[v3] cleanup and bugfix of sync

[PATCH v3 07/13] md: update curr_resync_completed even when MD_RECOVERY_INTR is set

Posted by linan666@huaweicloud.com 1 month, 3 weeks ago

From: Li Nan <linan122@huawei.com>

An error sync IO may be done and sub 'recovery_active' while its
error handling work is pending. This work sets 'recovery_disabled'
and MD_RECOVERY_INTR, then later removes the bad disk without Faulty
flag. If 'curr_resync_completed' is updated before the disk is removed,
it could lead to reading from sync-failed regions.

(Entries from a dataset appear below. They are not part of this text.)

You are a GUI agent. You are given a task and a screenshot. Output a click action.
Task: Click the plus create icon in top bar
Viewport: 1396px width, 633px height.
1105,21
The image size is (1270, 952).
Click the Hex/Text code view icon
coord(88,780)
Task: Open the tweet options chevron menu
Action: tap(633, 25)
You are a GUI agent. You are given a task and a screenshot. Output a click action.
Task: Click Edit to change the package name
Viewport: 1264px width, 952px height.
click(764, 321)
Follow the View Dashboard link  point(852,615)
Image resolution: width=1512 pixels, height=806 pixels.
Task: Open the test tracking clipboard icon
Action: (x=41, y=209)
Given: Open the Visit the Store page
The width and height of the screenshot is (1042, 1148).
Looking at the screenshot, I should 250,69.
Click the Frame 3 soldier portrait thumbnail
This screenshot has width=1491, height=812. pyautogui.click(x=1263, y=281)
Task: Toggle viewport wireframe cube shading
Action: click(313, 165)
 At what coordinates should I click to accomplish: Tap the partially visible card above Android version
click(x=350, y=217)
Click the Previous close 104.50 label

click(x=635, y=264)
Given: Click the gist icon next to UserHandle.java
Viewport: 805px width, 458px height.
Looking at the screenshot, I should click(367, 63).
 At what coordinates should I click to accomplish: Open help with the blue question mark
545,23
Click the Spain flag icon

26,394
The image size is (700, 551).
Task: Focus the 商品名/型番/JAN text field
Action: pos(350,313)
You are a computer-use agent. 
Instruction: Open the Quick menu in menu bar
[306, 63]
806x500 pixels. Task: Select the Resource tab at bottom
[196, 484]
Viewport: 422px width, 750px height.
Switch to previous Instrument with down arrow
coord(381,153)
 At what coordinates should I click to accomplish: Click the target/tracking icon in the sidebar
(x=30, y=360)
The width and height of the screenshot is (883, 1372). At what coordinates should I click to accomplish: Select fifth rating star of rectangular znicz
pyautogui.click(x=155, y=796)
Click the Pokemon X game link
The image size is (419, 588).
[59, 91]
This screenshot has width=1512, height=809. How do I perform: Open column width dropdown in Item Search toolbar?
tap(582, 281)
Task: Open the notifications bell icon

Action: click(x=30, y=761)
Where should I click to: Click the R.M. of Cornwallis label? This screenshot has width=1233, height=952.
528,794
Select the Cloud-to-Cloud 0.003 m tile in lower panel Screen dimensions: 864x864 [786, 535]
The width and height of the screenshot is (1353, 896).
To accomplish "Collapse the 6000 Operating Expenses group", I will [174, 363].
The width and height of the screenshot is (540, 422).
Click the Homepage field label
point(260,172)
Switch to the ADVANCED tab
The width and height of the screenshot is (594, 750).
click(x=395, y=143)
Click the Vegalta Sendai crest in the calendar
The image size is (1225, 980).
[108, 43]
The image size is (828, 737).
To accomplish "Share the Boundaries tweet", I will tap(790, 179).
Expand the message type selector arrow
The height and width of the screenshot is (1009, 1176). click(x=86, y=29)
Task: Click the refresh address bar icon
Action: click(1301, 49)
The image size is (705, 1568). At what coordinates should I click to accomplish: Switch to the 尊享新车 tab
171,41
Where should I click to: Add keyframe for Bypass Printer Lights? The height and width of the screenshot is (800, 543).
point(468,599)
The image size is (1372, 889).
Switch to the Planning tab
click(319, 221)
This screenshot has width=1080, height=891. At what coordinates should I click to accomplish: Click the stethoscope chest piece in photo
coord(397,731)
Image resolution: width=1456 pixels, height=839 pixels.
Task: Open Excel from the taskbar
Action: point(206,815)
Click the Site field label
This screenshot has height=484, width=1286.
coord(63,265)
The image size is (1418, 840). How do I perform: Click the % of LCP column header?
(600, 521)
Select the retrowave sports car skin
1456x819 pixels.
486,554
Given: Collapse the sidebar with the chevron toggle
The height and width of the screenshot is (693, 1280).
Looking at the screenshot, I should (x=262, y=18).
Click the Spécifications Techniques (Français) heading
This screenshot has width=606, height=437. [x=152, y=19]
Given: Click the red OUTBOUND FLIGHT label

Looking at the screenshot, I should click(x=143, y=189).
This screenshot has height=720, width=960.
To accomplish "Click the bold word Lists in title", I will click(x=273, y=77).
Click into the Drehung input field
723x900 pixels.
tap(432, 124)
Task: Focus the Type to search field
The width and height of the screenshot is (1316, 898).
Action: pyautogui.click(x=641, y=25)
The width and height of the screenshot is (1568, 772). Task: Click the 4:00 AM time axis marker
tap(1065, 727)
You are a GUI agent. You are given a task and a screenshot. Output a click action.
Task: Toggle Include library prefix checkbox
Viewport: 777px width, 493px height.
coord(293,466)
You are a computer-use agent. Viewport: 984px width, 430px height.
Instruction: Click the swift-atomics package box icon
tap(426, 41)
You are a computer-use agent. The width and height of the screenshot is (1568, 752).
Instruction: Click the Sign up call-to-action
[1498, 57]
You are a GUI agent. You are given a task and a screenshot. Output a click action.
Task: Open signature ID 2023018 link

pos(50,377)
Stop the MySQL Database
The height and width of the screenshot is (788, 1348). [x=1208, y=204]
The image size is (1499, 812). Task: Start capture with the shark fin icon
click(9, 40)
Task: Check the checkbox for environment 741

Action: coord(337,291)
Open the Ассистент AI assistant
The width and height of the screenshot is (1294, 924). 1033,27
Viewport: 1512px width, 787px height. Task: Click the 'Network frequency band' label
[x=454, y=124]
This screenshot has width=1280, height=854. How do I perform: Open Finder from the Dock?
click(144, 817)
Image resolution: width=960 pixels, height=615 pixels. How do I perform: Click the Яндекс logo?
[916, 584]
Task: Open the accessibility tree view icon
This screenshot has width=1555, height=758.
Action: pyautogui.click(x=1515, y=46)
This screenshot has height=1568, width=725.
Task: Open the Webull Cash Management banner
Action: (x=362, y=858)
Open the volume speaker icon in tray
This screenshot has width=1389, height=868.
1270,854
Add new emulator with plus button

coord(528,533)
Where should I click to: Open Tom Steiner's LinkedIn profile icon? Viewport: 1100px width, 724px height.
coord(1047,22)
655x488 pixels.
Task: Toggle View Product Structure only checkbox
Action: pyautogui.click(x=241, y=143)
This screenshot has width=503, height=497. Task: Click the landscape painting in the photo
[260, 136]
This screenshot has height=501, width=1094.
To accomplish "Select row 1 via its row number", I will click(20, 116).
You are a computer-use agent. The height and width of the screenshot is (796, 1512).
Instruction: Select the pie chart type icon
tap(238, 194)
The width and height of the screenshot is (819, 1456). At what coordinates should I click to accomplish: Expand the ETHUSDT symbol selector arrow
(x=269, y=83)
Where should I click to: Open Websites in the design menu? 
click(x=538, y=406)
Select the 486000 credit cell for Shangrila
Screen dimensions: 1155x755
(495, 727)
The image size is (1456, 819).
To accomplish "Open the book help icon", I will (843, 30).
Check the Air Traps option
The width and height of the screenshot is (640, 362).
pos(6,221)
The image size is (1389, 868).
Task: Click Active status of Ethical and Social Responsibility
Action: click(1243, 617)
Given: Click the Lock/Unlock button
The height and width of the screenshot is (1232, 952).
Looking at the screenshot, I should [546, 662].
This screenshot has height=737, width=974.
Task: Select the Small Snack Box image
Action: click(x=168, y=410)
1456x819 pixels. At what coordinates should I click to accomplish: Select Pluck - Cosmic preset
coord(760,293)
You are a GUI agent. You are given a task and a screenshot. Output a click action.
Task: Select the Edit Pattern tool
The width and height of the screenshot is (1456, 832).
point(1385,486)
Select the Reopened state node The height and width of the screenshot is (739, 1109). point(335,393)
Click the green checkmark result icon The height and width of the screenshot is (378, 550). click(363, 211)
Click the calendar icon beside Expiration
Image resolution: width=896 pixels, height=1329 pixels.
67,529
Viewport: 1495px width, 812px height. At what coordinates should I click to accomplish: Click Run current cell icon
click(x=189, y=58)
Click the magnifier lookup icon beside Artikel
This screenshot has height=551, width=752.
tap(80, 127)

With the previous patch, error IO will set badblocks or mark rdev as
Faulty, sync-failed regions are no longer readable. After waiting for
'recovery_active' to reach 0 (in the previous line), all sync IO has
*completed*, regardless of whether MD_RECOVERY_INTR is set. Thus, the
MD_RECOVERY_INTR check can be removed.

Signed-off-by: Li Nan <linan122@huawei.com>
---
 drivers/md/md.c | 2 +-
 1 file changed, 1 insertion(+), 1 deletion(-)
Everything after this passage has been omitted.